### TASK ITEM
Somewhere in the records below is a line containing "Image resolution: width=620". Copy that line and everything after it through the end, unchanged.
------ INFORMATION SUPPLIED
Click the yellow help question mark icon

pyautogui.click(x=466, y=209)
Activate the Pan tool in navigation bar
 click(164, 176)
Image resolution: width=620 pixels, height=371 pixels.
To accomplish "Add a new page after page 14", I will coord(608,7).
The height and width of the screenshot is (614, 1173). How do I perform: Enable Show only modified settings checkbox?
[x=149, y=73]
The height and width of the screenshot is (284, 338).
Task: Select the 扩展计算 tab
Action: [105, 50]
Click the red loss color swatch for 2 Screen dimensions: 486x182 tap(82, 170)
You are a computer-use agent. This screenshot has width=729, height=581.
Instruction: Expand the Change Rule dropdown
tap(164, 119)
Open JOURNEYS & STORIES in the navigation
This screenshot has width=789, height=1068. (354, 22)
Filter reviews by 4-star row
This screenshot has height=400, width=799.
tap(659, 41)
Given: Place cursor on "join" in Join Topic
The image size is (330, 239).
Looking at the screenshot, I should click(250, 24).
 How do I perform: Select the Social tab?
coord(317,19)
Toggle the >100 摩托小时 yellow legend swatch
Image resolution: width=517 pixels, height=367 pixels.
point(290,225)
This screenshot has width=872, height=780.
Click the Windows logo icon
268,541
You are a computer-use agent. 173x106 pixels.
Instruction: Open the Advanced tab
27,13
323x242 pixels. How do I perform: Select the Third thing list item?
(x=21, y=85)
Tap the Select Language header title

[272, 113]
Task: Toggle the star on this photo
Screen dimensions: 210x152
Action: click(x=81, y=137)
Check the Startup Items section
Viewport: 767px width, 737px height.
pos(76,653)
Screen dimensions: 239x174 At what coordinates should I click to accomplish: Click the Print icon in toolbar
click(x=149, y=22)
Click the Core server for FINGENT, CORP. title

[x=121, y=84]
------------
### ANSWER TO THIS TASK
Image resolution: width=620 pixels, height=371 pixels.
To accomplish "Add a new page after page 14", I will coord(608,7).
The height and width of the screenshot is (614, 1173). How do I perform: Enable Show only modified settings checkbox?
[x=149, y=73]
The height and width of the screenshot is (284, 338).
Task: Select the 扩展计算 tab
Action: [105, 50]
Click the red loss color swatch for 2 Screen dimensions: 486x182 tap(82, 170)
You are a computer-use agent. This screenshot has width=729, height=581.
Instruction: Expand the Change Rule dropdown
tap(164, 119)
Open JOURNEYS & STORIES in the navigation
This screenshot has width=789, height=1068. (354, 22)
Filter reviews by 4-star row
This screenshot has height=400, width=799.
tap(659, 41)
Given: Place cursor on "join" in Join Topic
The image size is (330, 239).
Looking at the screenshot, I should click(250, 24).
 How do I perform: Select the Social tab?
coord(317,19)
Toggle the >100 摩托小时 yellow legend swatch
Image resolution: width=517 pixels, height=367 pixels.
point(290,225)
This screenshot has width=872, height=780.
Click the Windows logo icon
268,541
You are a computer-use agent. 173x106 pixels.
Instruction: Open the Advanced tab
27,13
323x242 pixels. How do I perform: Select the Third thing list item?
(x=21, y=85)
Tap the Select Language header title

[272, 113]
Task: Toggle the star on this photo
Screen dimensions: 210x152
Action: click(x=81, y=137)
Check the Startup Items section
Viewport: 767px width, 737px height.
pos(76,653)
Screen dimensions: 239x174 At what coordinates should I click to accomplish: Click the Print icon in toolbar
click(x=149, y=22)
Click the Core server for FINGENT, CORP. title

[x=121, y=84]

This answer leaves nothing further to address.